After a reorganisation of the PCF, she directed its 35th department and was a member of the party's women's commission. At the same time, she joined the women's commission of the CGTU, of which she was appointed secretary in 1929, and joined the confederal office in November 1931. During this time, she was on the editorial board of L'Ouvrière. She traveled in France and Europe between 1925 and 1936 to follow the strikes organized by the CGTU.

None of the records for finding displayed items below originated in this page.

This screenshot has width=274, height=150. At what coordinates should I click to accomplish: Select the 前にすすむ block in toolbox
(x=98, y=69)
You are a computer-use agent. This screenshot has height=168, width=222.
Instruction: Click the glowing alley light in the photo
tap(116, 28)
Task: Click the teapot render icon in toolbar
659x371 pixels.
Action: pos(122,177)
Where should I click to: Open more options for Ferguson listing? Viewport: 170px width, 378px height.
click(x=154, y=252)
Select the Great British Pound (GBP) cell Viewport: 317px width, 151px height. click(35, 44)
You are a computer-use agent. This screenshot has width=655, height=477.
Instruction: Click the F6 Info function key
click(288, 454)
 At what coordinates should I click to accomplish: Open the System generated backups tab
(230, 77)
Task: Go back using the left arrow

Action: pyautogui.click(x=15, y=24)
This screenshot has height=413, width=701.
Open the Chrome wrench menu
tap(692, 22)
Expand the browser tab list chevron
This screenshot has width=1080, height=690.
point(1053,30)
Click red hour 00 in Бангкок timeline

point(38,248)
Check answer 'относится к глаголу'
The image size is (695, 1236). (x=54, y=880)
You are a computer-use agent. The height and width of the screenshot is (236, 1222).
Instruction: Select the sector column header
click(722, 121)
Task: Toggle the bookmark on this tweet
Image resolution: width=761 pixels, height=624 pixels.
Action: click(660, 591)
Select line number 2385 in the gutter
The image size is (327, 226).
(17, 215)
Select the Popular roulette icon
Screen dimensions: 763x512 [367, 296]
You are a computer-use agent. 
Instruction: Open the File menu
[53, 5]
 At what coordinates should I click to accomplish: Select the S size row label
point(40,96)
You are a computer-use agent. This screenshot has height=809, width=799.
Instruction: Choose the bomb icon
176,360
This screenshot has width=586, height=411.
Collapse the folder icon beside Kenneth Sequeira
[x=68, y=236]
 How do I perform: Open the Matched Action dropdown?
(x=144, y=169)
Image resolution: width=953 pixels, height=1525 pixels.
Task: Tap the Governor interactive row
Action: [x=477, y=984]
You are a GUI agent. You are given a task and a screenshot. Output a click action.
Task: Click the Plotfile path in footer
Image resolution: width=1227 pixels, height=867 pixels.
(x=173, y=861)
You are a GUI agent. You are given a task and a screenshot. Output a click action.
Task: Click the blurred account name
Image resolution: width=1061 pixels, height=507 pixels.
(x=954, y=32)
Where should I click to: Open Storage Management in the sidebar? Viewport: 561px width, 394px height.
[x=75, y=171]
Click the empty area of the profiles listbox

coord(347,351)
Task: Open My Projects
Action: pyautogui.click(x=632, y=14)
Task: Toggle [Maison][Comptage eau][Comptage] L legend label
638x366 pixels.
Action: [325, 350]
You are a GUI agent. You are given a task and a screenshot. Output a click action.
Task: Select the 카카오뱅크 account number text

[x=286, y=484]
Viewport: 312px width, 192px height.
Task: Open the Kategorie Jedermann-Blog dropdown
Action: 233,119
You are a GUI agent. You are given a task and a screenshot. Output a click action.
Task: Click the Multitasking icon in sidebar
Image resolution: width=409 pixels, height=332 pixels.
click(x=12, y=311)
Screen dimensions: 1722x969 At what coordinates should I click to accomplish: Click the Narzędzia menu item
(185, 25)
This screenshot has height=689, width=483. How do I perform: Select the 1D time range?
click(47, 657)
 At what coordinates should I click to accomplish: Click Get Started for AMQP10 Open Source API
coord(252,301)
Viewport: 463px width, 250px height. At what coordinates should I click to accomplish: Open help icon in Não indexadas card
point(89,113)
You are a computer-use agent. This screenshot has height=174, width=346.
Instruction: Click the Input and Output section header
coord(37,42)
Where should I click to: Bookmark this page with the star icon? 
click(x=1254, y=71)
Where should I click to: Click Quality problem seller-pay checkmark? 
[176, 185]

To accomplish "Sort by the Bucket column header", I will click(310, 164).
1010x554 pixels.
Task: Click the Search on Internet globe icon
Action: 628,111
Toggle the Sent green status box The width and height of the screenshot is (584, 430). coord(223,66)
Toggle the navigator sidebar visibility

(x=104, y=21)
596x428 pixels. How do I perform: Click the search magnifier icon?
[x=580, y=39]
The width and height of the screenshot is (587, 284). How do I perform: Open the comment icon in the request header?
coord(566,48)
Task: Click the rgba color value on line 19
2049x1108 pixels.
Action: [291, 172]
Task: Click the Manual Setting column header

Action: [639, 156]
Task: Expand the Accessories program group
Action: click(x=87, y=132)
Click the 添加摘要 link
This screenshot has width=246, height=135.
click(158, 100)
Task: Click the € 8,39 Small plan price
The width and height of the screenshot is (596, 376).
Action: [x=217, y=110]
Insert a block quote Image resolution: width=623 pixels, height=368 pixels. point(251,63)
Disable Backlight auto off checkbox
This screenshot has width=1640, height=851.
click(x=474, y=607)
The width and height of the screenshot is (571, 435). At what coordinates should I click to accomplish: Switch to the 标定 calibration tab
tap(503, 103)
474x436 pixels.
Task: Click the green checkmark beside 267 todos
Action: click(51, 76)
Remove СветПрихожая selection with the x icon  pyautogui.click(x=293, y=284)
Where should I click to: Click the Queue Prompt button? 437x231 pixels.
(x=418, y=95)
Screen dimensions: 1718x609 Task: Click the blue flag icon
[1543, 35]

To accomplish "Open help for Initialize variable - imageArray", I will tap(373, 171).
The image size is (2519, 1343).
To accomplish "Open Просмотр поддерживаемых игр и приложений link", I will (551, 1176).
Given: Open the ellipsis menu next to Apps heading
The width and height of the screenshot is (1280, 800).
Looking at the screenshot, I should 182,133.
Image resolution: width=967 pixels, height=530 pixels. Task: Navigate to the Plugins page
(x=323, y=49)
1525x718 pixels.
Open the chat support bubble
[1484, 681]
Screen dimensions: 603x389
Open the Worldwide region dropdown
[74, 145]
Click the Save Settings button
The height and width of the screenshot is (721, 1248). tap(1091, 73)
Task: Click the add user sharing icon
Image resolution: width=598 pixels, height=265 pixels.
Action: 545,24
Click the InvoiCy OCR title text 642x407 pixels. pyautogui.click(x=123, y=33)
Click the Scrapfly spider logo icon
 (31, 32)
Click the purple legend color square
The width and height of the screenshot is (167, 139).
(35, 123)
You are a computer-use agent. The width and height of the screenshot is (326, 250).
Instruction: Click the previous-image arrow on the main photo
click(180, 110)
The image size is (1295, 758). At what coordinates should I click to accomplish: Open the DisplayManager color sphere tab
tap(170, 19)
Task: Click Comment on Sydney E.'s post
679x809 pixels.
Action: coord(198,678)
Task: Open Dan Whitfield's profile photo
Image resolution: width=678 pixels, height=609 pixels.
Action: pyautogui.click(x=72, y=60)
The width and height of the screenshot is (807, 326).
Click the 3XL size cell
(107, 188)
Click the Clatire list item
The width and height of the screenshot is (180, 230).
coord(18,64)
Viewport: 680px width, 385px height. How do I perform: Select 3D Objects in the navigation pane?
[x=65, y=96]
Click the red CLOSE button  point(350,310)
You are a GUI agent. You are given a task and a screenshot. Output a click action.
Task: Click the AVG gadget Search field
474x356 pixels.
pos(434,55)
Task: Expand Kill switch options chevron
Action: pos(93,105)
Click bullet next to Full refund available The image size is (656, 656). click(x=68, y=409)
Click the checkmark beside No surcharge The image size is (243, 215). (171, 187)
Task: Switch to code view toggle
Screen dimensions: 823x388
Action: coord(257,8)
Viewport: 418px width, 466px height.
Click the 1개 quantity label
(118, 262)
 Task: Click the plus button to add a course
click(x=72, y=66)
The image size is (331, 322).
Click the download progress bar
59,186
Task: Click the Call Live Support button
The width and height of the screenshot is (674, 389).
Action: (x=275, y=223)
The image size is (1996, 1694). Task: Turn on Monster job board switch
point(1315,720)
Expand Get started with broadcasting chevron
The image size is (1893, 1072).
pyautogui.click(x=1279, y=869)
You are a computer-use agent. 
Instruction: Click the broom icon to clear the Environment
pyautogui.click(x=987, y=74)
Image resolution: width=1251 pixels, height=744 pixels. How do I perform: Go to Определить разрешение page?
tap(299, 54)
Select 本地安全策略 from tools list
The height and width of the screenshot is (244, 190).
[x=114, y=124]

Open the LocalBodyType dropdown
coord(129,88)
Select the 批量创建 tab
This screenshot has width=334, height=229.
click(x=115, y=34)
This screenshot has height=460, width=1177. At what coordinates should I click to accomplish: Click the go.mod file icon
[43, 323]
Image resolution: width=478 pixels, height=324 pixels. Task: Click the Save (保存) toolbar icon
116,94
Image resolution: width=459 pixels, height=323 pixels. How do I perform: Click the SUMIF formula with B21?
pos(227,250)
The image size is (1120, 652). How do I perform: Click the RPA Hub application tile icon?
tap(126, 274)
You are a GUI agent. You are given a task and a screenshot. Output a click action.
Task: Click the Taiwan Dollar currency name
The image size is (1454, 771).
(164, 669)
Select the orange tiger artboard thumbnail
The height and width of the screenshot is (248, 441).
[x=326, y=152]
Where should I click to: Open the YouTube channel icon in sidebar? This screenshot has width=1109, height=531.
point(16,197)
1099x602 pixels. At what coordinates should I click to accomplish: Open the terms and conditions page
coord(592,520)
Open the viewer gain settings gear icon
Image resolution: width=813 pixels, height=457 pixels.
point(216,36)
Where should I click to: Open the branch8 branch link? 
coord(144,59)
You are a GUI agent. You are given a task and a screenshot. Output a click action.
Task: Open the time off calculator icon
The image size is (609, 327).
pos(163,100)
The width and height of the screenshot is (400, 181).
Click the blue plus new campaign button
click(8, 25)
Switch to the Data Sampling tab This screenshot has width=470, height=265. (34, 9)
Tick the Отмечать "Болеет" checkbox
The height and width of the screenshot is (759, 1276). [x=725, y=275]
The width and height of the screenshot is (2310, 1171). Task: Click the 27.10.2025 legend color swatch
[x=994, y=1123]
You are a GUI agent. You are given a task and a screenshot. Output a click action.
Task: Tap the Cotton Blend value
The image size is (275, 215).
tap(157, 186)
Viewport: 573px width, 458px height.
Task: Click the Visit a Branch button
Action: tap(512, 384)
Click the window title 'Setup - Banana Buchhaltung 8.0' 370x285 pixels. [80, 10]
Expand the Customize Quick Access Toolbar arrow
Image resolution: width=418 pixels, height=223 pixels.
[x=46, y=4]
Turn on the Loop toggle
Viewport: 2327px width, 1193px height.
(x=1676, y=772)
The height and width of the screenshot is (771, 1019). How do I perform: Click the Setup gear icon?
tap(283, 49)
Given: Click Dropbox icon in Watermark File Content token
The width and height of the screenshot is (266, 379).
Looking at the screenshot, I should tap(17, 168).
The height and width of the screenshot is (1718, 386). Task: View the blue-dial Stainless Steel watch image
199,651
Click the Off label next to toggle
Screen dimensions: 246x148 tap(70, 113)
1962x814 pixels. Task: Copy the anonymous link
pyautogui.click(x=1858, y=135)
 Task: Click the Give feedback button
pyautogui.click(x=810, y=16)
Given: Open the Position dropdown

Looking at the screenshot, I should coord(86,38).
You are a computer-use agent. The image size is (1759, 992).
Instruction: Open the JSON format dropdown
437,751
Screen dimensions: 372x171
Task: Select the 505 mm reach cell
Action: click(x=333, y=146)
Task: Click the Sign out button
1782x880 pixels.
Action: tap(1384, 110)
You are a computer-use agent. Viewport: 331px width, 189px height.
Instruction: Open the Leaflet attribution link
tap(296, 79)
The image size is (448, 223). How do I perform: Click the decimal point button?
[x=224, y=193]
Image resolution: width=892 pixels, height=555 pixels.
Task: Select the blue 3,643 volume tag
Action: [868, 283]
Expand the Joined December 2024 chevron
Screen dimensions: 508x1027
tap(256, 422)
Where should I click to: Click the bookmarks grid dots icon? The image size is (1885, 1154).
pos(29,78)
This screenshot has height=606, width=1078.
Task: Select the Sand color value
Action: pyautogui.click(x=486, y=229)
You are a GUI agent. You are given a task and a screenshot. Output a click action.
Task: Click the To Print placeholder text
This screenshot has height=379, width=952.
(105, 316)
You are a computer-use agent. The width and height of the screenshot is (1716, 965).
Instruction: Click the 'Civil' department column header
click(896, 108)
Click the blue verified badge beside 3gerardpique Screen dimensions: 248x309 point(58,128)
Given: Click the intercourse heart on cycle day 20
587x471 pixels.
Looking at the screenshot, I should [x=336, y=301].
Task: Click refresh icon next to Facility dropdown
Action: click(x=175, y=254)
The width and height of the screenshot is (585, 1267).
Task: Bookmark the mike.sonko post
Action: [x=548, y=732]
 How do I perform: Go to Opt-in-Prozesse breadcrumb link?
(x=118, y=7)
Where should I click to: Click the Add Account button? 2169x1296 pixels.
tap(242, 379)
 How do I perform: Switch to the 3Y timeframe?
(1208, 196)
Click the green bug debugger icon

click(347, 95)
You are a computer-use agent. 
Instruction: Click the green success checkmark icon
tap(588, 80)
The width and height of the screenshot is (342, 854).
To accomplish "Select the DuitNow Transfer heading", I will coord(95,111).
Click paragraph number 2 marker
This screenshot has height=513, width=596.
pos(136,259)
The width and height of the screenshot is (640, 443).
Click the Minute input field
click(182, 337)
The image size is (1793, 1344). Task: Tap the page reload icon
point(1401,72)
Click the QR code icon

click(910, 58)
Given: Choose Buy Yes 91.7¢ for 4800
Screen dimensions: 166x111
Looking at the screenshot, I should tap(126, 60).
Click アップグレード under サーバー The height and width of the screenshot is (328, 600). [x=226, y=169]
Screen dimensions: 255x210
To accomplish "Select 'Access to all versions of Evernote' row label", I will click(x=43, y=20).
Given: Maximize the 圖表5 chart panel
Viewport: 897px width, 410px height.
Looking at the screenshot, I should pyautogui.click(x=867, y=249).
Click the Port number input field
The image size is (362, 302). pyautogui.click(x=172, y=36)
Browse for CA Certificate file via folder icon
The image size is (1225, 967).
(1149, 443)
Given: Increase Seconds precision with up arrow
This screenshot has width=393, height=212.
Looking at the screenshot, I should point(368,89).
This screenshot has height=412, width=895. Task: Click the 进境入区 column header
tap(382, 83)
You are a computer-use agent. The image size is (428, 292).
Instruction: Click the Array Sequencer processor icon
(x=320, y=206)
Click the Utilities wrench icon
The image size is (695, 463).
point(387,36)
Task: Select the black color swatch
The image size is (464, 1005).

Cattanéo was also active internationally since she took part in the fourth congress of Profintern on 5 April 1928 in the USSR, where she met Joseph Stalin. She travelled there eleven times. Georgi Dimitrov made her responsible for setting up the World Committee of Women Against War and Fascism in 1934. In this coordinated development, she was secretary of the International Women's Organisations' Joint Coordination Committee, where she represented the PCF and the CGTU and associated with Gabrielle Duchêne and Maria Rabaté, herself a communist leader. The magazine Femmes dans l'action mondiale (Women in Global Action) was created in this connection and was managed by these three women.

When World War II broke out, she opposed the Molotov–Ribbentrop Pact, left the PCF and in late 1941 moved to Moissac in France's Zone libre, where she coordinated a number of resistance initiatives. She returned to Paris in June 1944 and discontinued all her political activities. She nevertheless maintained contact with former communist figures such as Albert Vassart and Angelo Tasca.

==Death and legacy==
Bernadette Cattanéo died in La Penne-sur-Huveaune, Bouches-du-Rhône, 22 September 1963.

Her papers are held by the Humathèque, on the Condorcet Campus.